*TEXT TO READ*
Poster Reception

Session Chairs:

• Susanne Wolff, DuPont
• Vinod Kumar Venkatakrishnan, Shell

Session Description:

The poster reception features a mix of poster presentations from both industry and academia. As attendees mingle between posters, hors d'oeuvres and drinks will be served.

This poster session covers diverse topics related to scale-up of process technologies, designing and developing safe processes and maximizing process efficiency. 

The objective of this session is to promote sharing of experiences and knowledge on specific topics as well as give participants a great opportunity to network with other process development professionals for developing the next-generation of processes.

*All session and speaker information is subject to change pending finalization

Schedule:

The Poster Session will formally take place from 5:00pm - 6:00pm, followed by open networking. Posters will be available for viewing throughout the full reception.

Abstracts:

Process Considerations to Maximize Catalyst Activity in Solution Polyolefin Polymerizations

Aaron Reed, ExxonMobil Chemical

Production of polyolefins by coordination catalysts in solution reactors is of increasing industrial importance.  The development of novel, complex catalyst structures is improving the performance of existing products and expanding the market into new applications.  However, as the complexity of these catalyst structures increases so too does the cost.  In order to maintain reasonable manufacturing costs, greater attention must be given to maximizing the activity of these catalysts in the polymerization reactor.  This paper reviews chemical processing techniques to maximize catalyst activity in solution polyolefin, polymerization reactors. 

Overcoming Operational Challenges During Process Development at Intermediate Scale

Omid Ebrahimpour, DuPont

While proof of concept for new chemical processes are commonly performed through batch-based reactors at lab scale, frequently economic analysis identifies that continuous processes should be a route for commercialization of the technology. Therefore, there is commonly a need to demonstrate new technologies at small/intermediate scale prior to full scale or even pilot plant scale. Developing and designing a fully integrated process including feed systems, reactors and purification steps, is very challenging at intermediate scale due to lack of knowledge about the technology and availability of equipment at this scale. In this presentation, a number of challenges, such as handling of solids, at intermediate scale are highlighted. Also, creative strategies that have been developed successfully in the “Kingston Process Development Group” in DuPont Canada to tackle these challenges are described.

Best Practices for Managing Safety in Pilot Plants

Glenn C. Komplin and Vinod Kumar Venkatakrishnan, Shell International Exploration and Production Inc.

This poster covers a range of best practices for managing safety in pilot plants during the design, commissioning and start-up phases. Specifically, the presentation describes the hazards and effects management process that is used at Shell Oil Company including risk assessment matrix, hazard analysis and management of change as applied to a pilot plant case study. 

Selecting Solvents for Chemical Products and Processes

Kevin G. Joback, Molecular Knowledge Systems, Inc.

*SHORT TASK*
Rewrite the part of the poster reception page that opens with the words containing "This poster session" and closes with "the full reception.", putting "informal networking" in place of "open networking". Work only from the poster reception page.

*Rows of pointing data*
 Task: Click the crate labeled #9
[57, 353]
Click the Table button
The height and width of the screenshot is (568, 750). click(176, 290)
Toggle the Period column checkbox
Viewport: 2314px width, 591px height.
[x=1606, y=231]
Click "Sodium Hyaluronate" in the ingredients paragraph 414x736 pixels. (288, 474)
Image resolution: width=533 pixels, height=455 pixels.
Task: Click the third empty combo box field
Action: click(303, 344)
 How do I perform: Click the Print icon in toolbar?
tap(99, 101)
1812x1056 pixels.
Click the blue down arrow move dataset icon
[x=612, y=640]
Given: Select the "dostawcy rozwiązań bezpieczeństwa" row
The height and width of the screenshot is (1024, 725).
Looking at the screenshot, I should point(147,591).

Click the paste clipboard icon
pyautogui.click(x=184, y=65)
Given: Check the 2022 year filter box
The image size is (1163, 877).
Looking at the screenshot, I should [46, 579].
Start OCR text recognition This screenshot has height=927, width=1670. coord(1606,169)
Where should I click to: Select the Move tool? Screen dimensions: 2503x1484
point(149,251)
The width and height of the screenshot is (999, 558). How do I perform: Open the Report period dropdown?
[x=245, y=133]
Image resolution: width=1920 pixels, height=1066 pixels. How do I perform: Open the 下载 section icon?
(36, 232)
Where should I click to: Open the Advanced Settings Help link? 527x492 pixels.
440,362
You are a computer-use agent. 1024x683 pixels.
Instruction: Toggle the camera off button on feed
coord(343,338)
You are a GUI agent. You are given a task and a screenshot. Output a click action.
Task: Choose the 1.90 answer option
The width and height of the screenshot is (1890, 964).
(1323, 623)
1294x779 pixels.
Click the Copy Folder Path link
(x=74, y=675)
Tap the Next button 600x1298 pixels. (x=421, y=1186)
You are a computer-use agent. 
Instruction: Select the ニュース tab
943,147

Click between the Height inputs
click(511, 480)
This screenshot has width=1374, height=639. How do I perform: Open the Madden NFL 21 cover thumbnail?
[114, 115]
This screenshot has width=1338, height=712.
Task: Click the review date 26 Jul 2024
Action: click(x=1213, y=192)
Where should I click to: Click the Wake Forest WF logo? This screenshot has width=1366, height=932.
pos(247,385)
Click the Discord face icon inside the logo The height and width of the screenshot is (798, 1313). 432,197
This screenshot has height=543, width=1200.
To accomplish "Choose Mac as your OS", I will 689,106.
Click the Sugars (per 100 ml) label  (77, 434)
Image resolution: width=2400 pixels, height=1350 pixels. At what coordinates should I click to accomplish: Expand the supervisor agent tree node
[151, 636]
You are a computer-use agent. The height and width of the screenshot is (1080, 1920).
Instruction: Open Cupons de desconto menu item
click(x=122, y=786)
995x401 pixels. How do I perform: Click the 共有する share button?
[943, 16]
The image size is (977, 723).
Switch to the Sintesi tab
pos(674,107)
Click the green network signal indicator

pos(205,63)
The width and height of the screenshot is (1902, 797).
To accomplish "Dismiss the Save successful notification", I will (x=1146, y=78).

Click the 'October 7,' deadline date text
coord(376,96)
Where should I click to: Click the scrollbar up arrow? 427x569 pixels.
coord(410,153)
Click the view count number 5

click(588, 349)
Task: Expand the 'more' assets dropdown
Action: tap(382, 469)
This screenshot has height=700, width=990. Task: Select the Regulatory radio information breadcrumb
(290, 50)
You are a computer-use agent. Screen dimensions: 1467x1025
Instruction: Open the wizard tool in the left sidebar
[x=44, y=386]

*TASK ANSWER*
This poster session covers diverse topics related to scale-up of process technologies, designing and developing safe processes and maximizing process efficiency. 

The objective of this session is to promote sharing of experiences and knowledge on specific topics as well as give participants a great opportunity to network with other process development professionals for developing the next-generation of processes.

*All session and speaker information is subject to change pending finalization

Schedule:

The Poster Session will formally take place from 5:00pm - 6:00pm, followed by informal networking. Posters will be available for viewing throughout the full reception.